Sedangkan kewenangan mandat, menurut Aris, adalah kewenangan yang diberikan oleh pejabat kepada bawahannya untuk melaksanakan tugas atas nama pemberi mandat. Pelimpahan mandat ini tanpa melalui suatu instrument peraturan perundangan-undangan sebagaimana dalam pelimpahan kewenangan delegasi. Jika terjadi penyalahgunaan kewenangan, pertanggujawaban pidananya tetap berada pada pemberi mandat.
“Terhadap permasalahan penggunaan dana Desa di Dadapan tentu saya pribadi berharap terdapat transparansi dalam penyelesaiannya. Tidak boleh ada pencarian ‘kambing hitam’ untuk dikorbankan, karena senyatanya jelas siapa penanggungjawab tertinggi dalam penggunaan Dana Desa. Dan perangkat desa hanya penerima mandat,” pungkasnya.

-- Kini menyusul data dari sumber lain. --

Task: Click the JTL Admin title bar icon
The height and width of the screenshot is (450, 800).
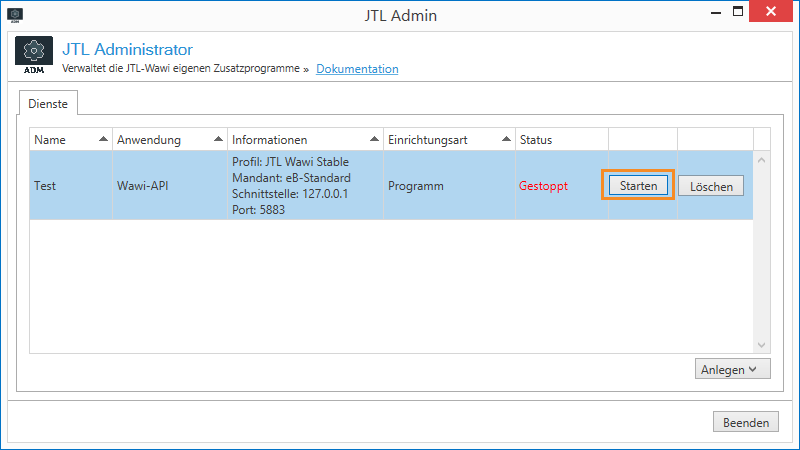Action: pos(12,16)
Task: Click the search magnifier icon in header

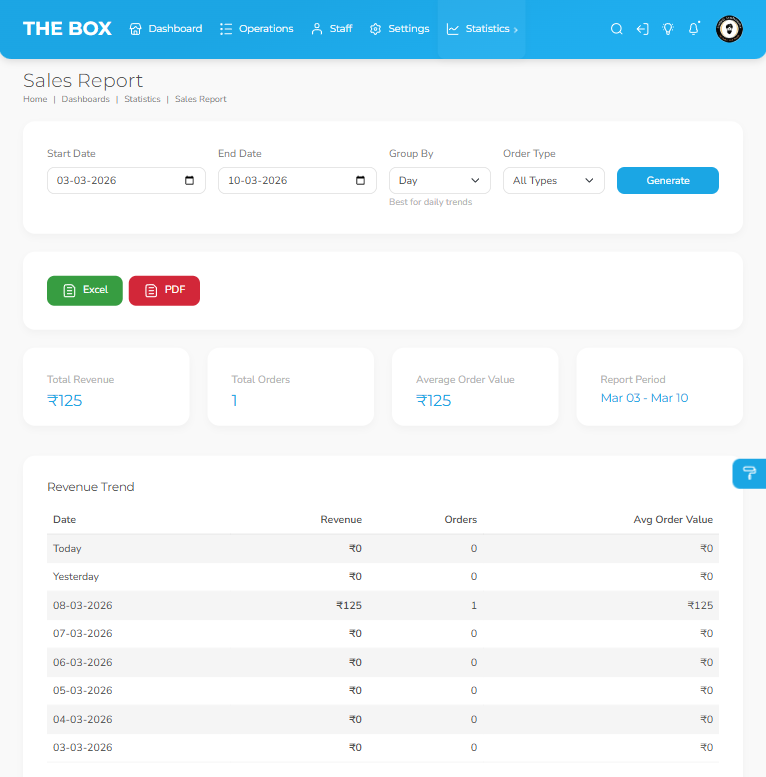Action: click(617, 29)
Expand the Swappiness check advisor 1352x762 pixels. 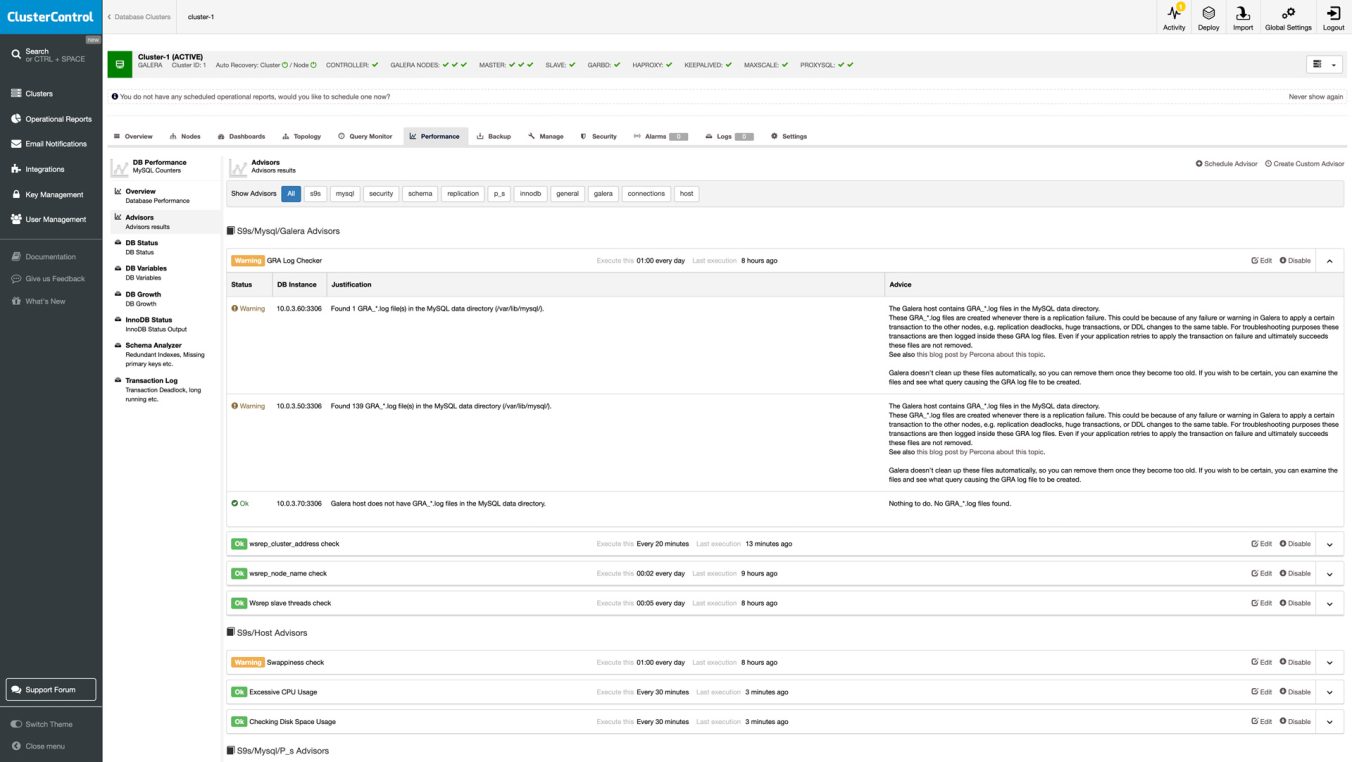click(1329, 662)
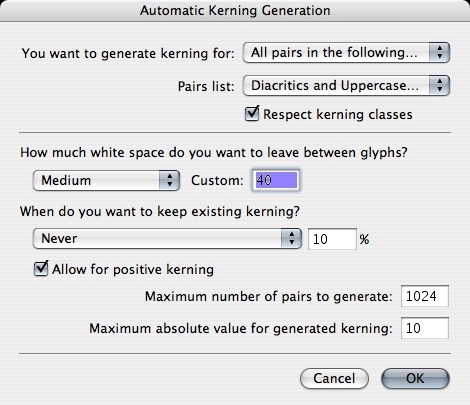Open the Medium white space dropdown
The image size is (470, 405).
pyautogui.click(x=106, y=180)
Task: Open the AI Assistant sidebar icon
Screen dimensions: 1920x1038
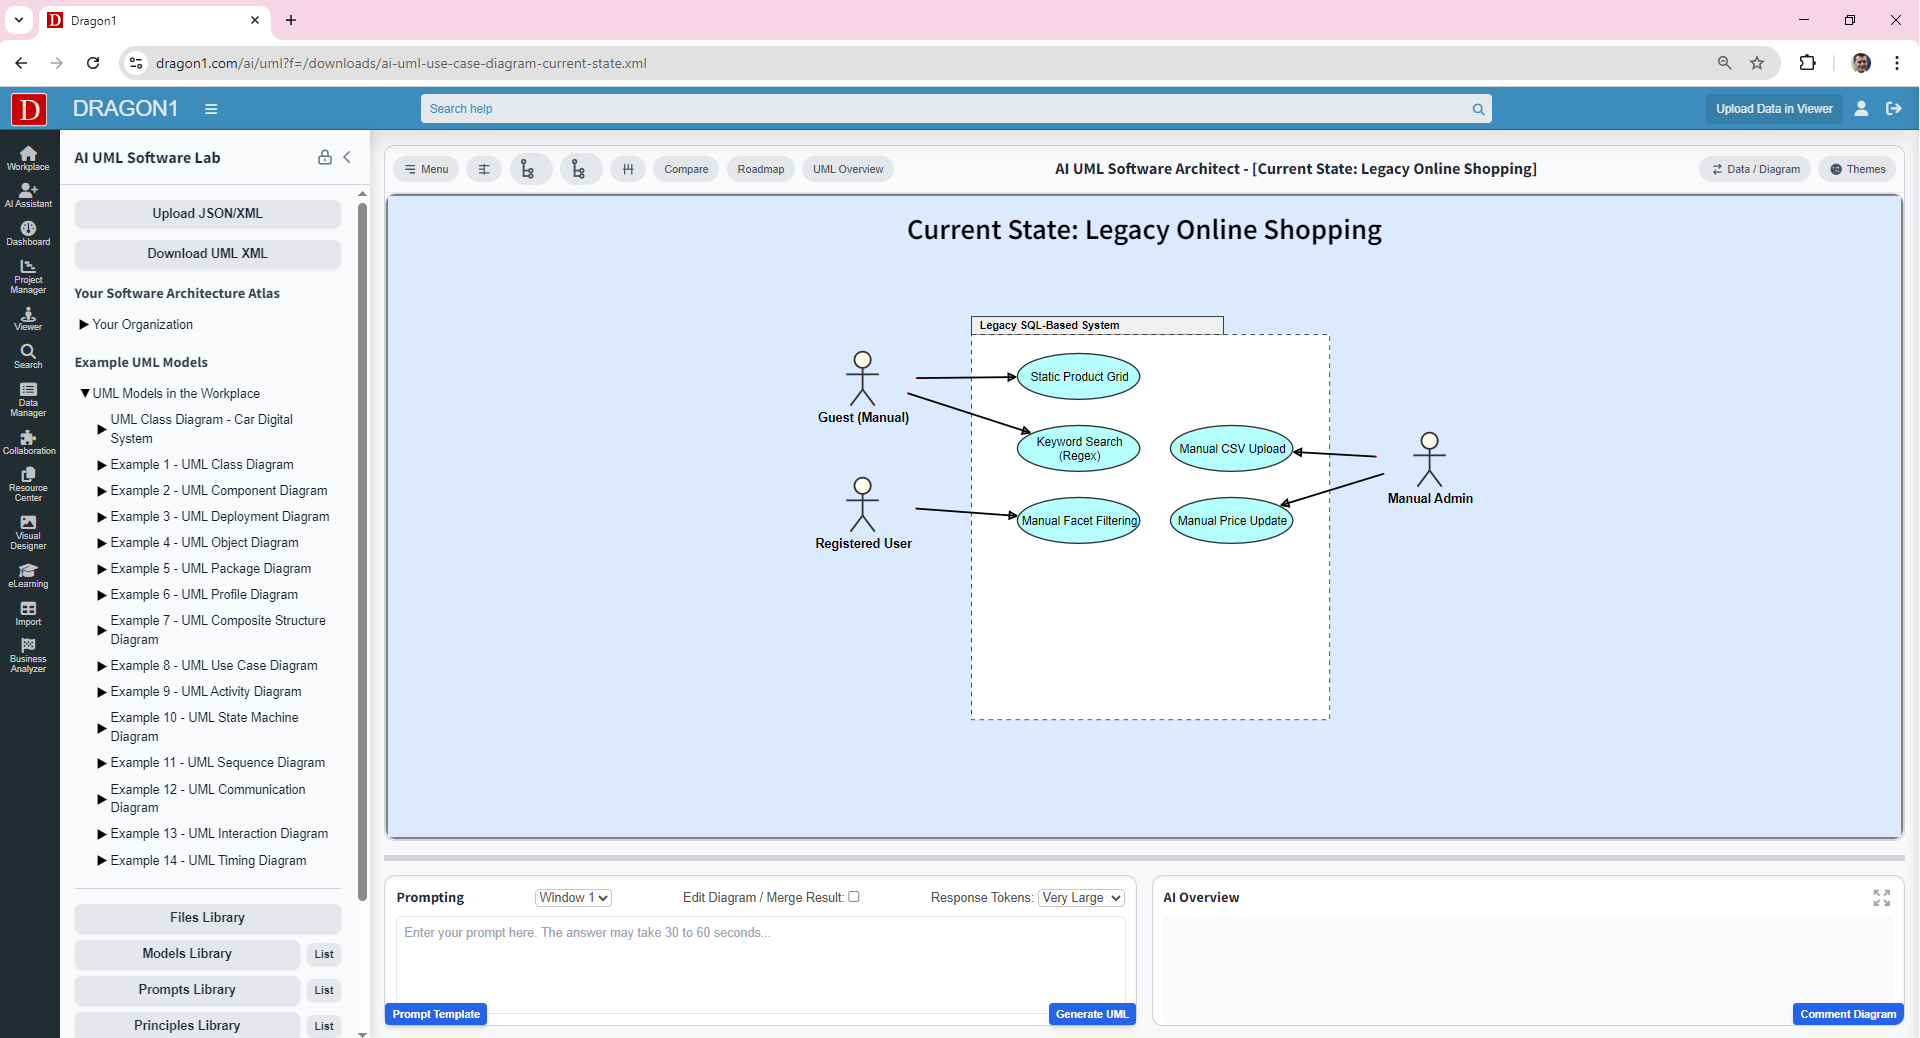Action: pyautogui.click(x=28, y=195)
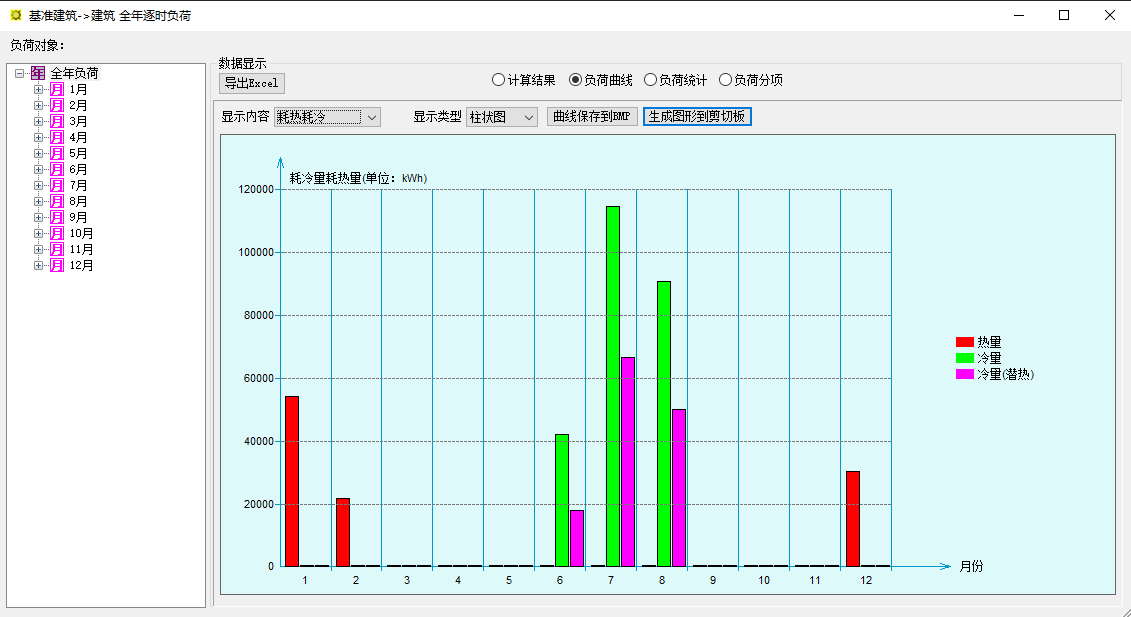Image resolution: width=1131 pixels, height=617 pixels.
Task: Click the 5月 month icon
Action: (57, 153)
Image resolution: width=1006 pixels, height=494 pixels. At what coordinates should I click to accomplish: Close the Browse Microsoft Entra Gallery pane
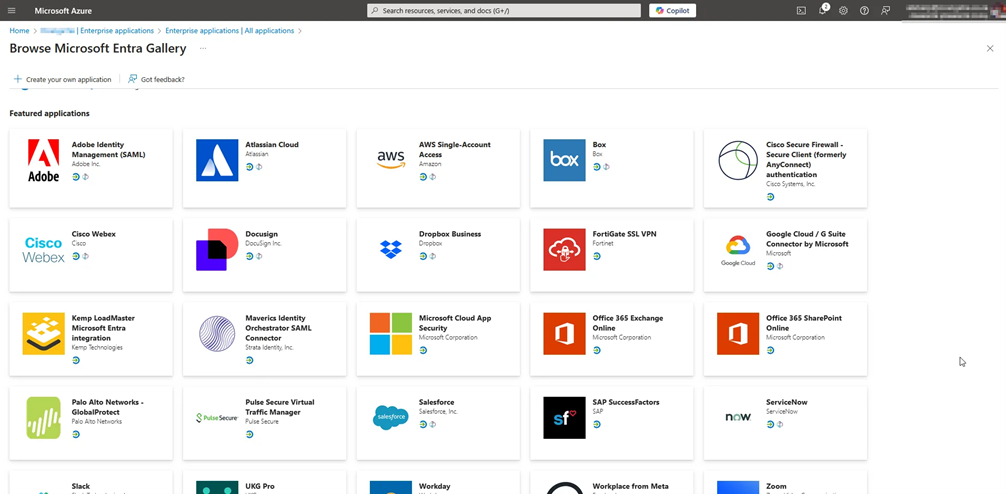pyautogui.click(x=990, y=48)
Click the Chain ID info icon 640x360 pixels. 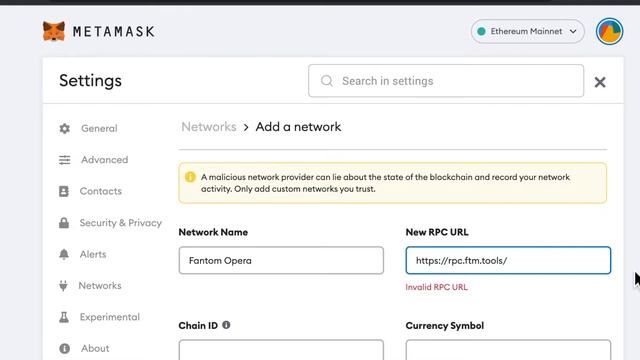[226, 325]
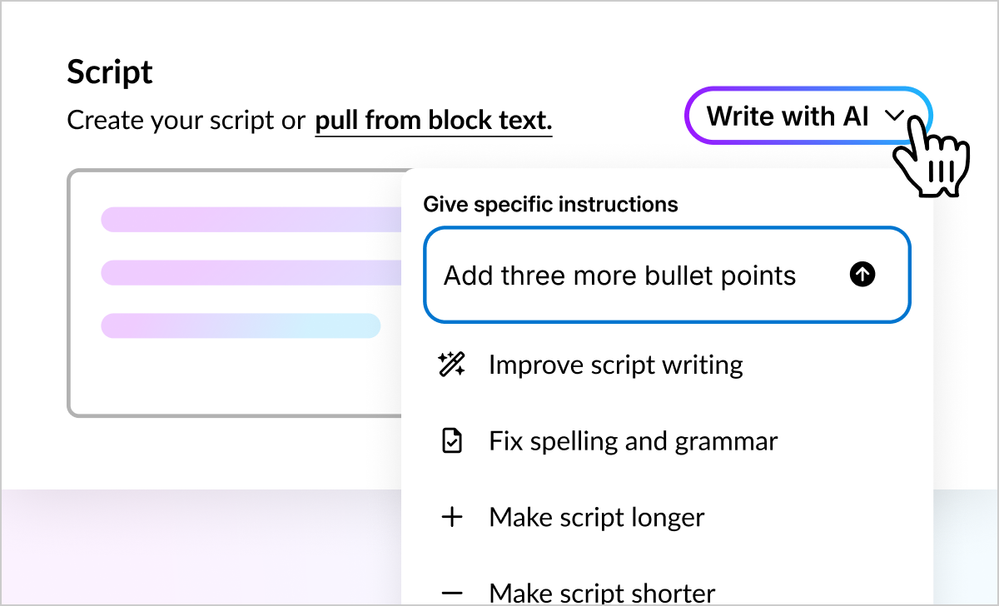The height and width of the screenshot is (606, 999).
Task: Select Improve script writing option
Action: [x=615, y=364]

Diketahui sebelumnya, Kepala Seksi Intelijen (Kasi Intel) Kejari Nganjuk, Koko Roby Yahya kepada awak media mengatakan, bahwa berdasar hasil pengumpulan keterangan dan data ditemukan dugaan penyalahgunaan Dana Desa Dadapan sekitar Rp 400 juta. Dan kini kejaksaan mulai melakukan penyelidikan dengan memeriksa sejumlah saksi. Diantaranya, perangkat desa, pelaksana kegiatan, bendahara, sekretaris, Kepala Desa Dadapan, dan dua orang dari Dinas PMD (Pemberdayaan Masyarakat dan Desa) sebagai leading sektor pemberdayaan desa. (Rud)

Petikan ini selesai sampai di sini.